Climate change has brought a flood of novel ideas to mitigate the possible damages caused by the increase of temperatures on the planet. One of these ideas involves building walls to prevent undersea glaciers from sliding and so holding back sea levels from rising.

This solution of erecting barriers of rock and sand would simply buy us time as climate changes takes hold on the planet. Still, it would be a massive undertaking.

These structures would not only hold back melting glaciers but also prevent warmer water from reaching the bases of the undersea glaciers. It is now believed that warmer waters in the oceans may be the leading cause of underwater melting these glaciers.

Scientists looked at the Thwaites glacier in Antarctica, one of the widest glaciers at 80 to 100km wide. According to this study it would take as much material to create structures on the sea floor as was required for the construction of the Palm Islands of Dubai or of the Suez canal. This structure would have a 30% probability of preventing a collapse of the Antarctica ice sheet.

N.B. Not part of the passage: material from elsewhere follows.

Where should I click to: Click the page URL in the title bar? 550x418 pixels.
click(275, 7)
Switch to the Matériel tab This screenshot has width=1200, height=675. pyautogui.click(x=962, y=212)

If a more complex design is used, a small underwater wall could have a 70% chance of blocking half of the warm water from reaching the ice shelf.

Undersea melting is a real problem as many glaciers in Antarctica extend far under the sea. If more melting occurs at the poles it will discharge vast amounts of fresh water and sea levels will rise faster than they have in the past. The single biggest source of future sea level rises could be the Thwaites glacier as it could raise global sea levels by three metres.

Clearly reducing carbon emissions is a must as the less is emitted the more the various ice sheets will survive in the long term close to their present volume.